The antimicrobial activity of alkaline salts of FA has been demonstrated in vitro , on excised skin of processed poultry, and on processed poultry carcasses. Agar diffusion assays demonstrated that caproic, caprylic, capric, lauric, and myristic acids can inhibit the growth of several bacteria isolated from poultry [5]. Solutions of these FA dissolved in KOH inhibited the growth of Acinetobacter calcoaceticus , Campylobacter jejuni , Enterococcus faecalis , E. coli , Listeria monocytogenes , Pseudomonas fluorescens , Salmonella Typhimurium , and Staphylococcus simulans on agar media. Other in vitro tests determined that there were significant (p<0.05) decreases in the number of A. calcoaceticus , Aeromonas sobria , Brochothrix thermosphacta , C. jejuni , Clostridium perfringens , Enterobacter cloacae , E. faecalis , E. coli , L. monocytogenes , Pseudomonas aeruginosa , Salmonella Enteritidis , Salmonella Typhimurium , S. aureus , and Staphylococcus chromogenes recovered from cultures of these bacteria after suspension in solutions of KOH-lauric for 5 minutes [6]. This study also found that washing excised poultry skin in KOH-lauric acid solutions reduced the number of Campylobacter spp., E. coli , enterococci , lactic acid bacteria, pseudomonads , staphylococci , and yeasts that were recovered from rinsates of the skin.
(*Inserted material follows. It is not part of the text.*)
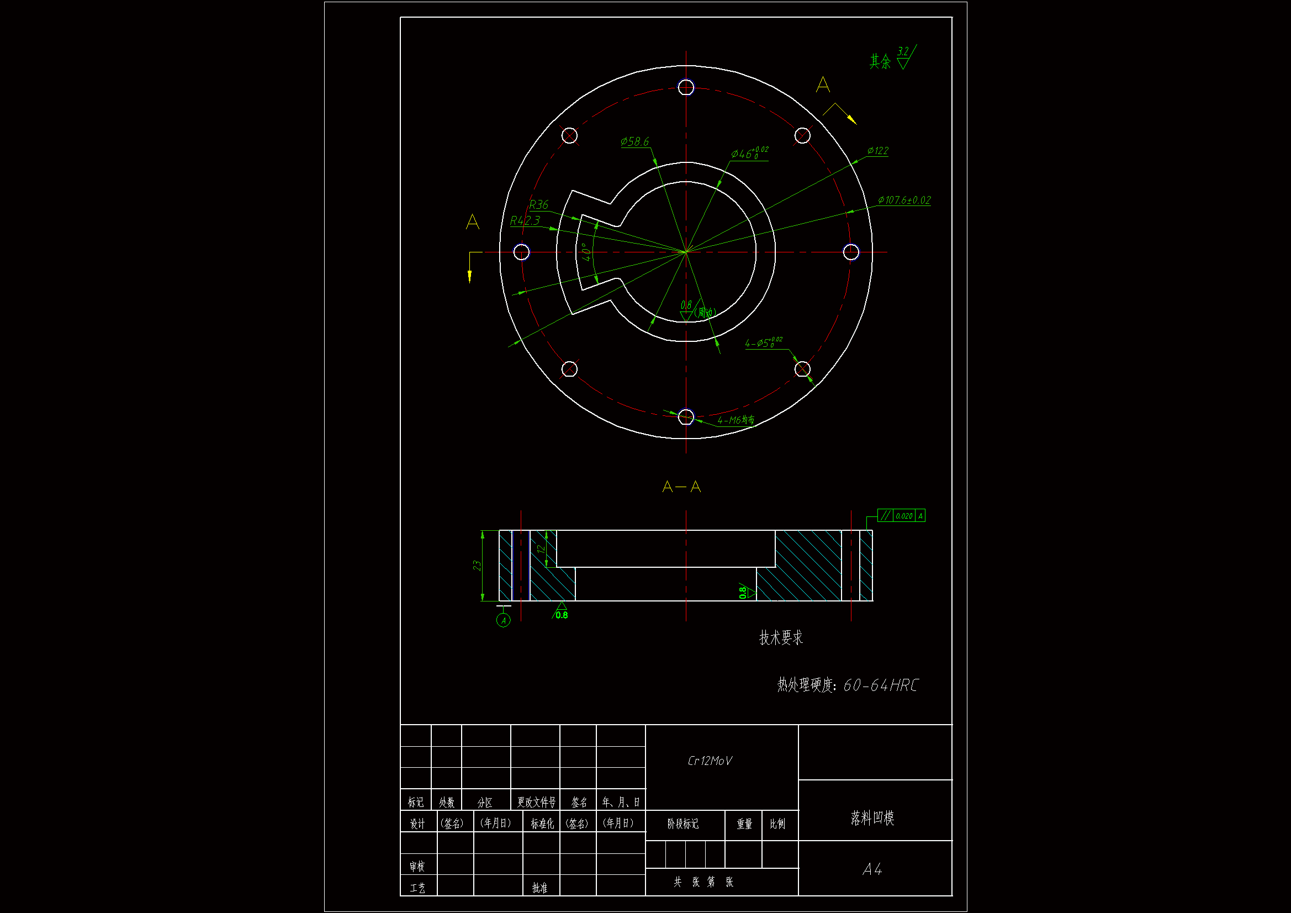Select the 40° angle dimension
The width and height of the screenshot is (1291, 913).
586,251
Other research demonstrated that rinsing poultry skin in solutions of oleic acid reduced the number of total aerobes, Enterobacteriaceae, campylobacter , and enterococci recovered from the skin and rinsates of the skin [7]. Furthermore, rinsates of poultry skin washed for multiple times in KOH-lauric acid contained significantly (p<0.05) fewer total bacteria, coliforms, lactic acid bacteria, and anaerobic spore-forming bacteria than skin washed in peptone water [8]. Finally, research has shown that fewer total bacteria, Campylobacter spp., and E. coli were recovered from whole broiler carcasses after multiple washings in solutions of KOH-lauric acid [9].
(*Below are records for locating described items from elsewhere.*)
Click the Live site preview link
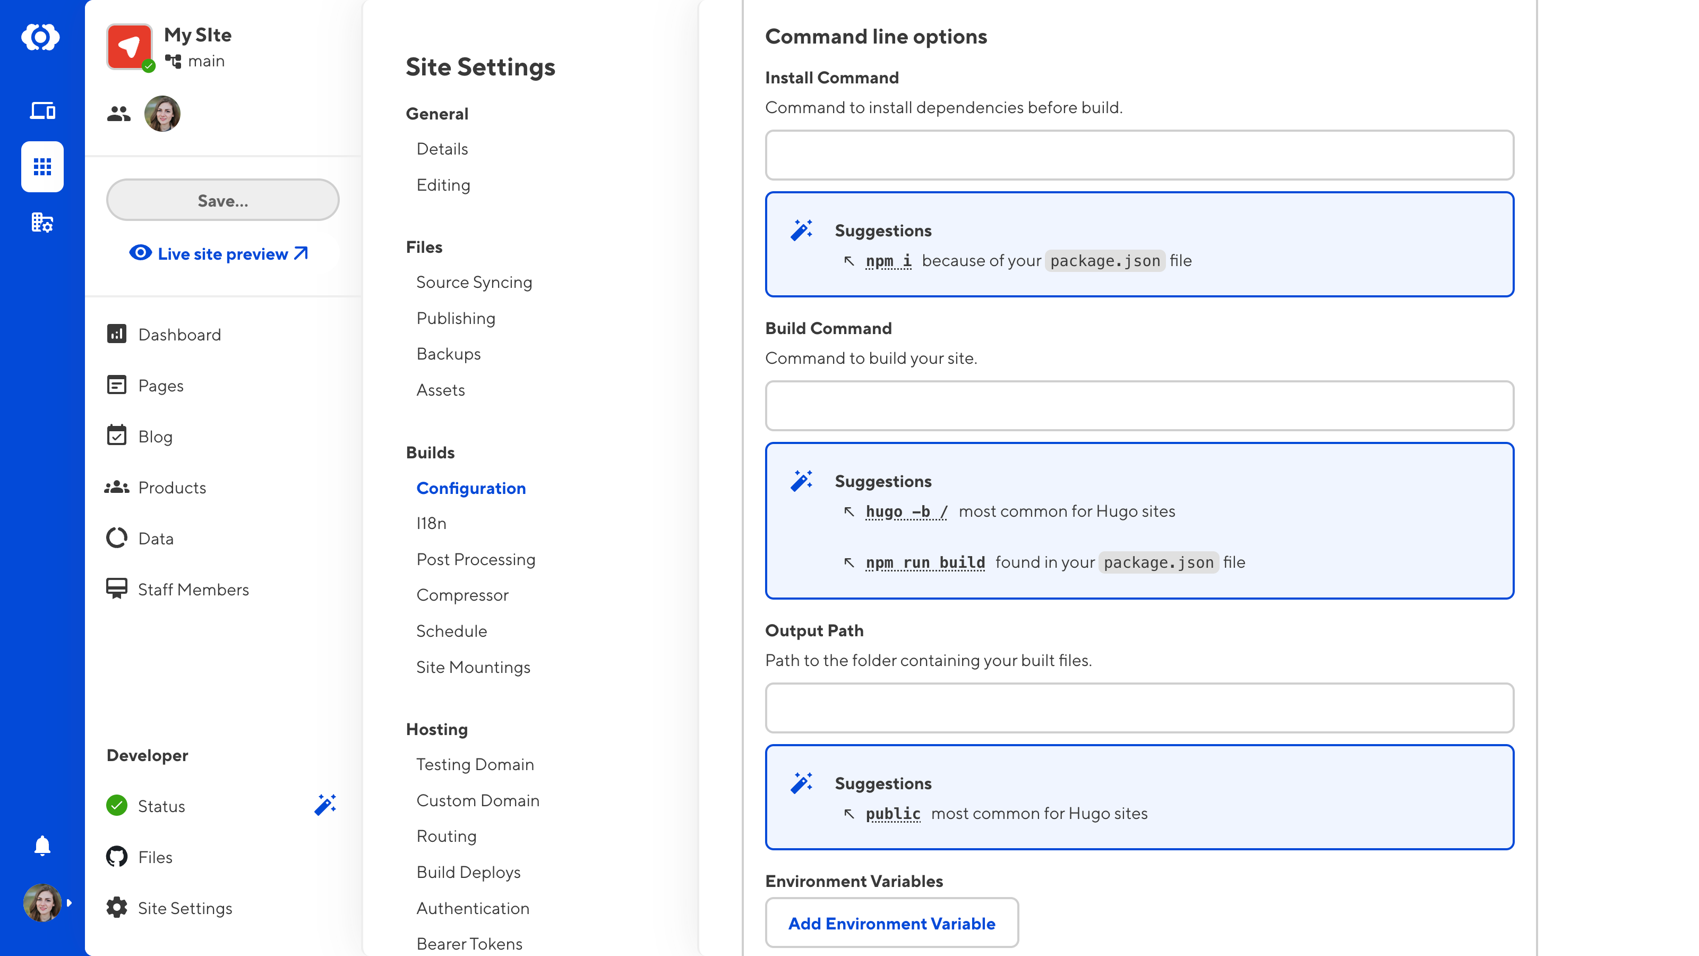Viewport: 1699px width, 956px height. point(222,252)
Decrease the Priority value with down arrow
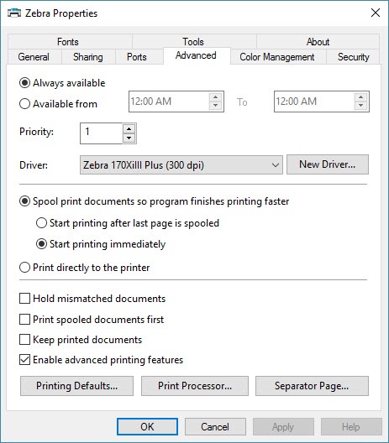This screenshot has height=443, width=389. coord(129,138)
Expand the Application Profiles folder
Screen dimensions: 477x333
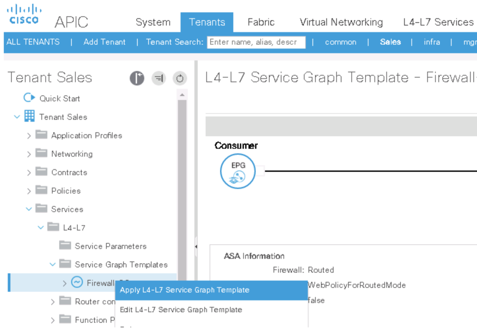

The combination of microbicidal activity and cleansing activity, in addition to the non-toxicity of alkaline salts of FA, make these substances ideal candidates for formulating novel, effective sanitizers for poultry processing operations. FA kill microorganisms by disrupting cellular membranes and producing leakage of cellular contents [10]. The protective lipopolysaccharide layer covering the cell wall of Gram negative bacteria makes these bacteria more resistant to the antibacterial activity of FA than Gram positive bacteria. Development of effective processing sanitizers from FA involves determining which combinations of FA are most effective in killing the wide range of microorganisms associated with poultry processing and determining the concentration of FA required to overcome the ability of fats and proteins found in poultry meat to reduce the microbicidal activity of these compounds. Newly developed sanitizers also should not produce undesirable organoleptic changes in the processed carcass meat. Since the microbicidal surfactants are formulated from GRAS compounds, several countries that currently prohibit the use of chemicals during poultry processing might consider the use of these sanitizers as processing interventions. Research focused on formulating novel sanitizers based on alkaline salts of FA could potentially produce a new class of sanitizers that can be used as part of a program to provide consumers with safer, wholesome poultry products.